## [Data supplied]
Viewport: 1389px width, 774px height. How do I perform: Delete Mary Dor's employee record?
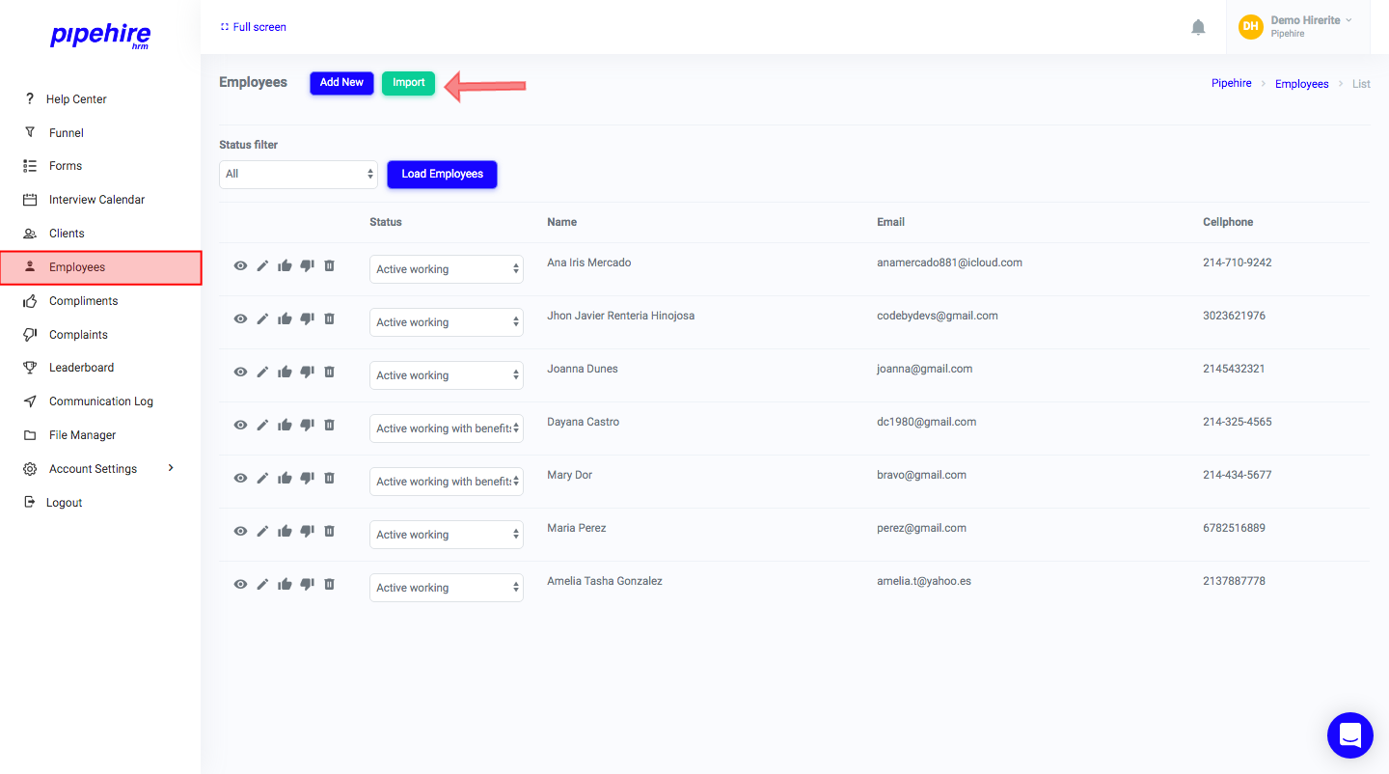pos(329,477)
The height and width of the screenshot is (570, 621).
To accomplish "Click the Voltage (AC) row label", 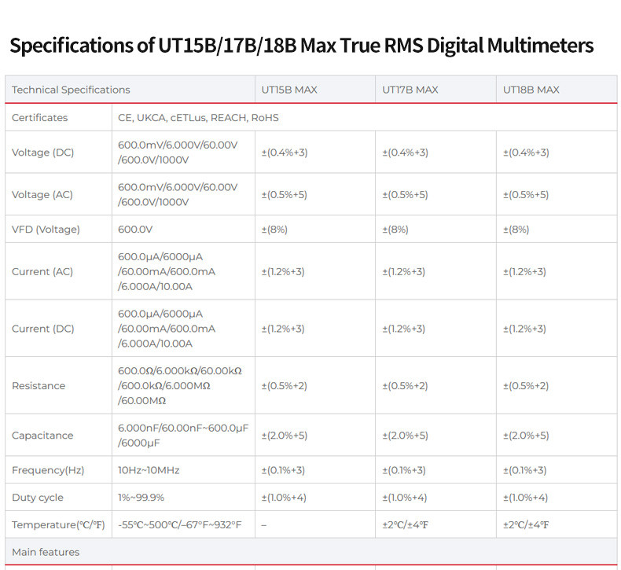I will (42, 194).
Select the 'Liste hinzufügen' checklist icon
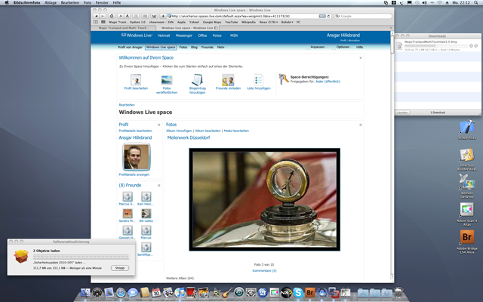The width and height of the screenshot is (483, 302). pos(258,79)
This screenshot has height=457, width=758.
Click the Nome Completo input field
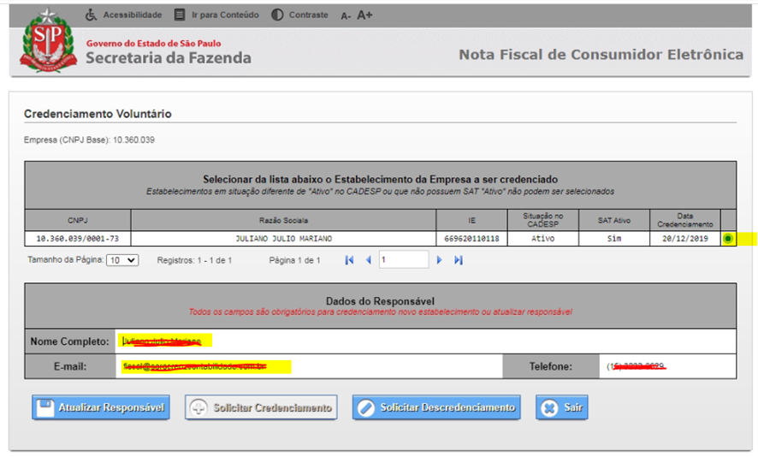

## [What you will do]
Return the entries word for word, from the line containing "Select the 'Liste hinzufügen' checklist icon" through the end of the entries, including both of those lines. Leave the pictures out.

## [Solution for this exercise]
Select the 'Liste hinzufügen' checklist icon
The width and height of the screenshot is (483, 302). pos(258,79)
This screenshot has height=457, width=758.
Click the Nome Completo input field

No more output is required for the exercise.